Jim or John,
I recently saw a news headline stating that nanotechnology has been used to create a sensor with an 11 stop increase in sensitivity. This is in spite of the fact that each photodiode on the chip has less than half the area of other photodiodes.
My question for either of you is how can nanotechnology be used to increase sensitivity?
I actually believe this all to be some sort of lie. That belief is based on some discrepancies that I have noticed in the news articles. For example, they say nanotechnology is used, but the chips "can be mass-produced using standard CMOS process without additional investment for facilities" Huh? Am I missing something here?
Since when can nanotechnology be mass produced with "standard CMOS process"?
They must have been talking about film.
The largest silver halide grains in the fastest EI-500 films are only about 5 micrometers across. The grains in the "mid" and "slow" emulsions that capture the lighter areas of the scene are often smaller than a micron. Slower films have even finer grain (e.g., Kodak VISION2 50D Color Negative Film 7201 has the finest granularity of any motion picture camera film). Film grains are randomly distributed, and range in size, so you don't have a regular pattern of sensors that can be subject to aliasing.

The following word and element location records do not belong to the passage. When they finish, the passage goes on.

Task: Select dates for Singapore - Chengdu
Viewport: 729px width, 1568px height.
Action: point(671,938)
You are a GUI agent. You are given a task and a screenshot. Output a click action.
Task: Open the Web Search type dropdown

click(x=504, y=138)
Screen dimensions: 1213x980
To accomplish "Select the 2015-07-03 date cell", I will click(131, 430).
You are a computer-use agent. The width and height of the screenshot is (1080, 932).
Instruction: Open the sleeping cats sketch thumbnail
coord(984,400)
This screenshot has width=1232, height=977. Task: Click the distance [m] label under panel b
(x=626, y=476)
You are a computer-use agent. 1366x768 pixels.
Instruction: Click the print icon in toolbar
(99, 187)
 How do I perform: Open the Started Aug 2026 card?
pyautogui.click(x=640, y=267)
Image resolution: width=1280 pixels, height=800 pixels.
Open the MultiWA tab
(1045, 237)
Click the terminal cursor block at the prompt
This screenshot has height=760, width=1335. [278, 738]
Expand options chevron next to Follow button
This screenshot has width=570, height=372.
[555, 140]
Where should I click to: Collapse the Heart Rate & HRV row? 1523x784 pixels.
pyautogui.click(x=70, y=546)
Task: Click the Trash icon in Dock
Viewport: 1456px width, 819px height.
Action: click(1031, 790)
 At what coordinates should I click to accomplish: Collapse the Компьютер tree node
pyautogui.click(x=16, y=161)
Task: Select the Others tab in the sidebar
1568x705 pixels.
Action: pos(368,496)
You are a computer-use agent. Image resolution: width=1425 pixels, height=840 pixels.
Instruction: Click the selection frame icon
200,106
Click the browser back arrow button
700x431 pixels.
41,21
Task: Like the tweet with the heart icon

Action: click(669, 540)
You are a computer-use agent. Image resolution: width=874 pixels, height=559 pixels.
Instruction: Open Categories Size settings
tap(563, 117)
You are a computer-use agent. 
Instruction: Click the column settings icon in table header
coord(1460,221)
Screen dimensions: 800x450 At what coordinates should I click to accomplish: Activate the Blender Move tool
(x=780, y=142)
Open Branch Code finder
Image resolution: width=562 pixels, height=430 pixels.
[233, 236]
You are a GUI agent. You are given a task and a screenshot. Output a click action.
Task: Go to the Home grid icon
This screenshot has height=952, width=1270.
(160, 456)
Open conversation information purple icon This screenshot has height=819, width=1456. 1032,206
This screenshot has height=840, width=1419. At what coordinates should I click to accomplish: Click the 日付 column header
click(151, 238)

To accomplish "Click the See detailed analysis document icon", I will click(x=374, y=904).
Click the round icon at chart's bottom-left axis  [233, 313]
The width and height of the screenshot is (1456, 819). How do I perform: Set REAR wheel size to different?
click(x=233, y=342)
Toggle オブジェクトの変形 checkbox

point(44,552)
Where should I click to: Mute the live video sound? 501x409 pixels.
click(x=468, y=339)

Indeed, Kodak is at the forefront of nanotechnology in a wide variety of applications:http://www.kodak.com...pq-locale=en_US
On the digital imaging front, the latest Kodak image sensor is 39 megapixels:http://www.kodak.com...onMFsensors.pdfhttp://www.kodak.com...KAF-39000.jhtml
Even in this state-of-the-art digital sensor, the pixel size is 6.8 micrometers --- large by film standards.